NEDEN BÖYLE BİR BAŞVURU GÜNDEMDE?
Türkiye bir ekonomik kriz içinde. Son yirmi iki yıl içinde Batı ülkelerinden Türkiye'ye gelen yatırım ya da sıcak para 171 milyar dolar. Şu anda bizim başvurduğumuz, reddedildiğimiz ama bizim de bugün Almanlardan öğrendiğimiz BRICS ülkelerinden gelen para 14 milyar dolar. Dolayısıyla neden böyle bir başvuru sürecinde Türkiye? Nasıl bir ortaklık var? İşin bir ekonomik boyutu var mı? Görünen o ki işin ekonomik boyutu da yok. Bunların açıklanıyor olması gerekiyor Adalet ve Kalkınma Partisi iktidarı tarafından.

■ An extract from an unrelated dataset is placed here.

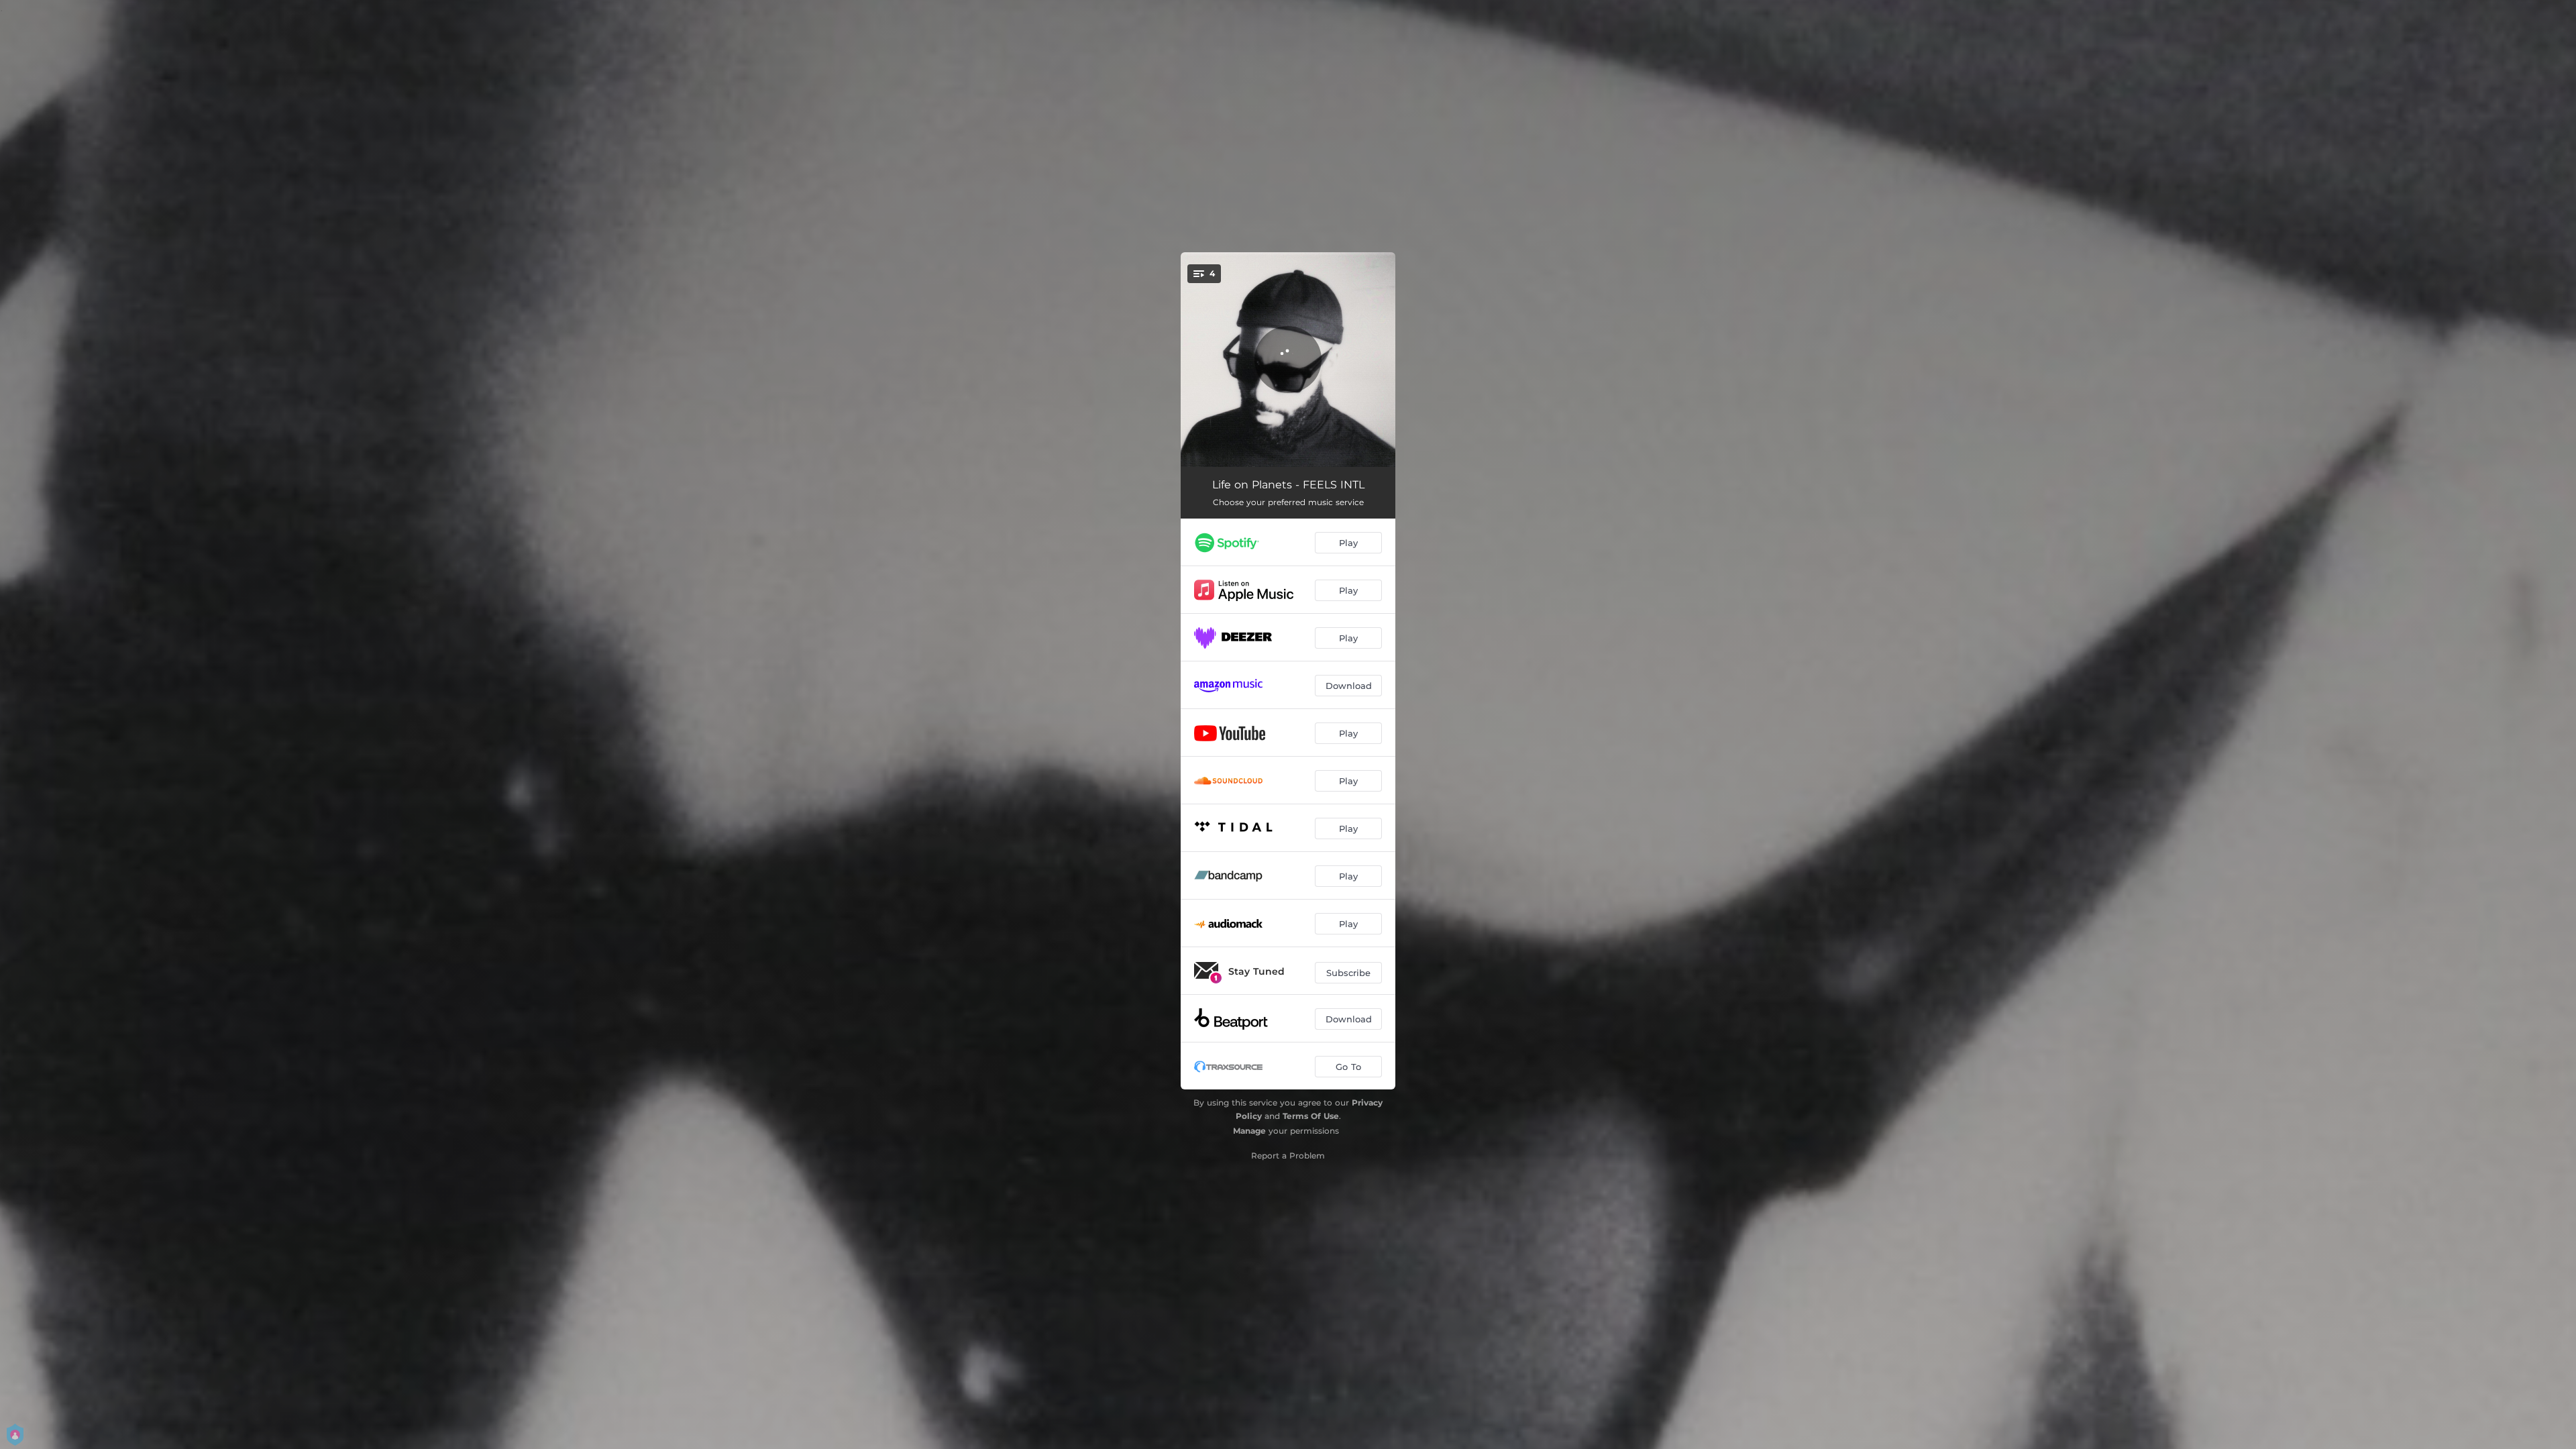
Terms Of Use (1311, 1116)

SAHTE KEFALET SENEDİ İLE İHALE ALIYORLAR
Türkiye'de birçok konuda bir çeteleşme var. En sonunda sahte kefalet belgesiyle ihale almak üzere, sahte kefalet belgesi, teminat senedi üretmek üzerine kurulmuş bir çete olduğu ortaya çıktı. Onu da size söyleyeyim: Bakın, bir tanesi MAPFRE Sigorta, dünyanın bildiği bir sigorta şirketi; ‘MAPFRE Kefalet Sigorta’ diye başka bir şirket kuruyorsunuz, kefalet senedi veriyorsunuz, Kamu İhale Kurumuna tabi olması gereken Türkiye Cumhuriyeti’ndeki ihalelerde de bu ihale senedi kabul ediliyor. Ray Sigorta, ‘Ray Kefalet Sigorta’ diye bir şirket kuruyorsunuz. Oradan kefalet senedi alıyorsunuz, onun da örneği var. Vermiş olduğunuz kefalet senedini kamuda ihaleye girmek için iletiyorsunuz, kabul ediliyor. Şirketler fason. Bu şirketlerden bazılarının kurucuları, sahipleri Bulgaristan vatandaşı, bazıları Rumen vatandaşı, Balkan kökenli, Balkan ülkelerinin çoğunun vatandaşı. En son, Türkiye'de bir ihale yapıldı, İstanbul'da, Formula 1 pistiyle ilgili bir ihale. İhalenin detaylarını bir kenara bırakayım. Ortaya çıkan sonuç şu: 8 milyar dolara yakın bir kefalet senedi verildi bu firmalardan bir tanesi tarafından. Firma sistemde yok. 4 milyar liranın üzerinde bir durum söz konusu, zarar söz konusu kamu zararı açısından. Dış politikanız böyleyse, ihale mevzuatınız 200 kere değişmişse zaten sizin bu ülkeyi yönetme becerinizden de bahsetmek mümkün değil.